RelTopic: A Graph-Based Semantic Relatedness Measure in Topic Ontologies and Its Applicability for Topic Labeling of Old Press Articles

Tracking #: 2770-3984

Authors: 
Mirna El Ghosh
Nicolas Delestre
Jean-Philippe Kotowicz
Cecilia Zanni-Merk
Habib Abdulrab

Responsible editor: 
Special Issue Cultural Heritage 2021

Submission type: 
Full Paper
Abstract: 
Graph-based semantic measures have been used to solve problems in several domains. They tend to compare semantic entities in order to estimate their similarity or relatedness. While semantic similarity is applicable to hierarchies or taxonomies, semantic relatedness is adapted to ontologies. In this work, we propose a novel semantic relatedness measure, named RelTopic, within topic ontologies for topic labeling purposes. In contrast to traditional measures, which are dependent on textual resources, RelTopic considers semantic properties of entities in ontologies. Thus, correlations of nodes and weights of nodes and edges are assessed. The pertinence of RelTopic is evaluated for topic labeling of old press articles. For this purpose, a topic ontology representing the articles, named Topic-OPA, is derived from open knowledge graphs by applying a SPARQL-based automatic approach. A use-case is presented in the context of the old French newspaper Le Matin. The generated topics are evaluated using a dual evaluation approach with the help of human annotators. Our approach shows an agreement quite close to that shown by humans. The entire approach’s reuse is demonstrated for labeling a different context of articles, recent (modern) newspapers.
Full PDF Version: 
Tags: 
Reviewed

Decision/Status: 
Minor Revision

Solicited Reviews:
Click to Expand/Collapse
Review #1
Anonymous submitted on 13/May/2021
Suggestion:
Minor Revision
Review Comment:

The authors have done a good effort in answering he questions. I still have some concerns regarding generality of the approach but the reuse with modern newspapers is useful.

Review #2
By Angelo Salatino submitted on 16/May/2021
Suggestion:
Accept
Review Comment:

I have read the authors’ rebuttal letter and the paper. I am very pleased to see that the authors addressed all my doubts. They also made an effort of reducing the length of the paper. In addition, they also extended their evaluation, which was a shared concern with another reviewer. Specifically, they were able to show how their approach is generalisable also to recent press.
I argue this paper has now reached a new level of maturity.

Review #3
By Silvio Peroni submitted on 07/Aug/2021
Suggestion:
Minor Revision
Review Comment:

I want to thank the authors for having addressed the main part of my comments. They have extended several parts of their work both in the text and in the experiments done. As a result, the article has been improved a lot. However, some issues (listed below) should be addressed to have the article accepted in the Semantic Web journal.

# Inter-rater agreement
By reading Section 8.2, it is unclear how the authors have computed the inter-rater agreement among the three annotators and the results obtained. In particular, it is not clear how the various percentages that seem to refer to distinct aspects (i.e. 46%, 26% and 15.5%) provide an overall percentage of 82% - I cannot see how such a small percentage for each kind of annotations compose such a vast overall percentage. I perceive the same issue also for the comparison between RelTopic and the human annotators. Which particular approach has it been used to compute such percentages? Did the authors use some well-known statistics? If only simple percent agreement calculation has been used, why has this been preferred against more robust statistics such as Cohen's kappa and Fleiss' kappa, proposed for these purposes?
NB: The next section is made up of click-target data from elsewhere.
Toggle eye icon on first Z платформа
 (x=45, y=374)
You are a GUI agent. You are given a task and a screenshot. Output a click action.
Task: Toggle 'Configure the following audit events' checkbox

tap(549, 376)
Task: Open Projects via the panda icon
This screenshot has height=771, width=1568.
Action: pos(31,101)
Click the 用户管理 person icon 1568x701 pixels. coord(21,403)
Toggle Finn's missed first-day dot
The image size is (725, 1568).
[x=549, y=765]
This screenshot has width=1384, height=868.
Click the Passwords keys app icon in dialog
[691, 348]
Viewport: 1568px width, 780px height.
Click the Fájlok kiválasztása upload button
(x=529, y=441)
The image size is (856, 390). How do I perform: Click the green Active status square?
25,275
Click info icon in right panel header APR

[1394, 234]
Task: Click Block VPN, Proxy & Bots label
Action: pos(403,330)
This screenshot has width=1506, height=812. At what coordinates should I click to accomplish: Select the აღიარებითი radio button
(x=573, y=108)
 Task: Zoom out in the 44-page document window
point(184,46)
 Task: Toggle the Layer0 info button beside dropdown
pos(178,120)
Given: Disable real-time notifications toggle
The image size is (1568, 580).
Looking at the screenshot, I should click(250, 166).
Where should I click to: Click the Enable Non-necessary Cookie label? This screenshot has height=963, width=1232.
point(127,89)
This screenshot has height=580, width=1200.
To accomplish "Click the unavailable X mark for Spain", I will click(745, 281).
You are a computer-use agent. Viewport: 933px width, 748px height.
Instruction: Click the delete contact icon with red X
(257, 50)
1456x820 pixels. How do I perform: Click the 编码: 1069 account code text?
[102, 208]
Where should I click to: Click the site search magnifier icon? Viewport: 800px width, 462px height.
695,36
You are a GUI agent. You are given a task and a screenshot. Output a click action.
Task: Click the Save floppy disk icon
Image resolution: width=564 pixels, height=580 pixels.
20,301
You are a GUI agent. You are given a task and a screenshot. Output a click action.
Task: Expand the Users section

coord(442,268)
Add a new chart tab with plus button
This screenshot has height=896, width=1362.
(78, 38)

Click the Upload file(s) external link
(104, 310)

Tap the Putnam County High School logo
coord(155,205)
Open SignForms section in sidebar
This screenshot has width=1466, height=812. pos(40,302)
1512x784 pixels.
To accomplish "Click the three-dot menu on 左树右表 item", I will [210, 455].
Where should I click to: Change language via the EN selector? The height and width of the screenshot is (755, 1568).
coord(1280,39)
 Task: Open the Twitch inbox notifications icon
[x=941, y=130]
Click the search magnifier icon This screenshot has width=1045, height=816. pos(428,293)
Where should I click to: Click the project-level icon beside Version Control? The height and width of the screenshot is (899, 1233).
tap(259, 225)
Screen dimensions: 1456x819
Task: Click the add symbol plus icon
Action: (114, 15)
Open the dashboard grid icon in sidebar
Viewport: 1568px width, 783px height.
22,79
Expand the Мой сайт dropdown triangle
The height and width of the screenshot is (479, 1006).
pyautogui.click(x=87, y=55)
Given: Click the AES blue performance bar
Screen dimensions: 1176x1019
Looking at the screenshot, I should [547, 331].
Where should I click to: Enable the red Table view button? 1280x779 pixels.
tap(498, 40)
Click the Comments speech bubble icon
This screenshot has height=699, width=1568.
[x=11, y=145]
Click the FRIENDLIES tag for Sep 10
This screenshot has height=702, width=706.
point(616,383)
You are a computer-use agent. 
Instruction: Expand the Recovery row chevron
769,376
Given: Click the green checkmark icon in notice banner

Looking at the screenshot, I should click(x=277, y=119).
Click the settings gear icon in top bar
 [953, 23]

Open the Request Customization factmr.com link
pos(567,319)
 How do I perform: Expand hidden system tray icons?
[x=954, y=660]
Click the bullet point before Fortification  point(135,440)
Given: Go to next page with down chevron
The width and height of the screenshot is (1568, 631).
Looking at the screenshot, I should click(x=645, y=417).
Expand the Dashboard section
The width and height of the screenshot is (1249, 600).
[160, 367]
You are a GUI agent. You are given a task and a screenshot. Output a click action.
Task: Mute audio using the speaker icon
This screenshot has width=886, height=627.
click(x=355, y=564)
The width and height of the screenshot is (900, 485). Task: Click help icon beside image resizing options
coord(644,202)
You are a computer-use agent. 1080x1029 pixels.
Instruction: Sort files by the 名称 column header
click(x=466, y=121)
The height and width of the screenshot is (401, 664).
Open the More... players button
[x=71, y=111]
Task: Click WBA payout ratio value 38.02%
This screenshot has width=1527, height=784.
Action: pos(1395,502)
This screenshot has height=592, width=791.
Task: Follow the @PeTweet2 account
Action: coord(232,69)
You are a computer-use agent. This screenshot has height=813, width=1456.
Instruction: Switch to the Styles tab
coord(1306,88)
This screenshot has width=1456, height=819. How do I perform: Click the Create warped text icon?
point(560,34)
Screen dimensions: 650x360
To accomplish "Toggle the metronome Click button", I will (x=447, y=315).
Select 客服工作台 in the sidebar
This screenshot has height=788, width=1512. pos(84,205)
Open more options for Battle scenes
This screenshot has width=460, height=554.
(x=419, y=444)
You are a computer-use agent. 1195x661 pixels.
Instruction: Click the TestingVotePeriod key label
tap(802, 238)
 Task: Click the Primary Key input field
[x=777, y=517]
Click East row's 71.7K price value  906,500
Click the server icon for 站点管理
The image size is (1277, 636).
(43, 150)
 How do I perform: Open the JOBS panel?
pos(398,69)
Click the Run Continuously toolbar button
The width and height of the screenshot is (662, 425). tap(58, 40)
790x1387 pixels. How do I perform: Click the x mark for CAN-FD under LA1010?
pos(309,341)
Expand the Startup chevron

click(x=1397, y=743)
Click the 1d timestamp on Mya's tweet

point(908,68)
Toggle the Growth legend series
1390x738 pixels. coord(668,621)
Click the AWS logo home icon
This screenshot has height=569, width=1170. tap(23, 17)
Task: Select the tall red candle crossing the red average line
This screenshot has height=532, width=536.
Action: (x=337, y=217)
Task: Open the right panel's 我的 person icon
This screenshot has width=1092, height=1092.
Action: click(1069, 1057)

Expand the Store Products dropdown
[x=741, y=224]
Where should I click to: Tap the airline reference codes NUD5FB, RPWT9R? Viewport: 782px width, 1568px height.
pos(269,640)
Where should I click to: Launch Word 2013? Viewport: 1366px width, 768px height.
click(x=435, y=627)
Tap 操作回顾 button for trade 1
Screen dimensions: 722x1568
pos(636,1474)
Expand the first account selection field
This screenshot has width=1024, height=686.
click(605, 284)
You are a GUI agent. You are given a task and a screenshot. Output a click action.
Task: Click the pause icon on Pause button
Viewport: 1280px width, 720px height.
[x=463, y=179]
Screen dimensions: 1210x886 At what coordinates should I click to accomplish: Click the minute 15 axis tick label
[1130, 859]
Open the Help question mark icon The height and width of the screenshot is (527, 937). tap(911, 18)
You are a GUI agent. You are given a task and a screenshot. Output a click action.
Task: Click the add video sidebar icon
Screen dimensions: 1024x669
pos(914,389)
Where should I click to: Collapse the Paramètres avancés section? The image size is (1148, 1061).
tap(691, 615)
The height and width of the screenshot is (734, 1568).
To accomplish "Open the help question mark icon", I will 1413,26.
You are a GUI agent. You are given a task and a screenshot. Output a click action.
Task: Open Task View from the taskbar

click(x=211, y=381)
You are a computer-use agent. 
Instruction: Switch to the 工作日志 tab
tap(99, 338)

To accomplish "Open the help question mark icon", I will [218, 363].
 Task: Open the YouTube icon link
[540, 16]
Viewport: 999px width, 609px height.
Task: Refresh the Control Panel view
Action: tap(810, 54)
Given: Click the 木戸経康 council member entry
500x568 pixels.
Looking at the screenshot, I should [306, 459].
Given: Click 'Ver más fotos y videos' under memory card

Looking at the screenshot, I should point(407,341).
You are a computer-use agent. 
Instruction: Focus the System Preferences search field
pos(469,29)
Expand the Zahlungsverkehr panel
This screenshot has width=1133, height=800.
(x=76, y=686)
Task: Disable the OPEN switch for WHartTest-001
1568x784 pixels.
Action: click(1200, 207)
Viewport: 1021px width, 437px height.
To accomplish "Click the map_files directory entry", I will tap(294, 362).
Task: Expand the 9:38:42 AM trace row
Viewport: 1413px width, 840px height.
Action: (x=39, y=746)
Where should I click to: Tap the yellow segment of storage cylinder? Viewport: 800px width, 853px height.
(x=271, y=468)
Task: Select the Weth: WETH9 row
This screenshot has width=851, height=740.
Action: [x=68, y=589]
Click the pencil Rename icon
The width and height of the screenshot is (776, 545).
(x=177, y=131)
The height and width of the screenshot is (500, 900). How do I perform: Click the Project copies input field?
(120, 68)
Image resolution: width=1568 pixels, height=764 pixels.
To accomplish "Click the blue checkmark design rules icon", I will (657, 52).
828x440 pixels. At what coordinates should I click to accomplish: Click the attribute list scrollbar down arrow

# Full availability of data
All the data collected in the experiments, particularly those related to the quantitative evaluation, should be available online (e.g. in Zenodo) with an appropriate license. The article introduces only excepts of these (in Table 4 and Table 5) but **all** the annotations done by the annotators should be freely available for the sake of experimental checking and reproducibility. This also applies to the outcomes illustrated in Section 8.3, where the authors said that RelTopic labelled 70% of the articles correctly. How has that percentage been computed? Where are the data confirming that 70%?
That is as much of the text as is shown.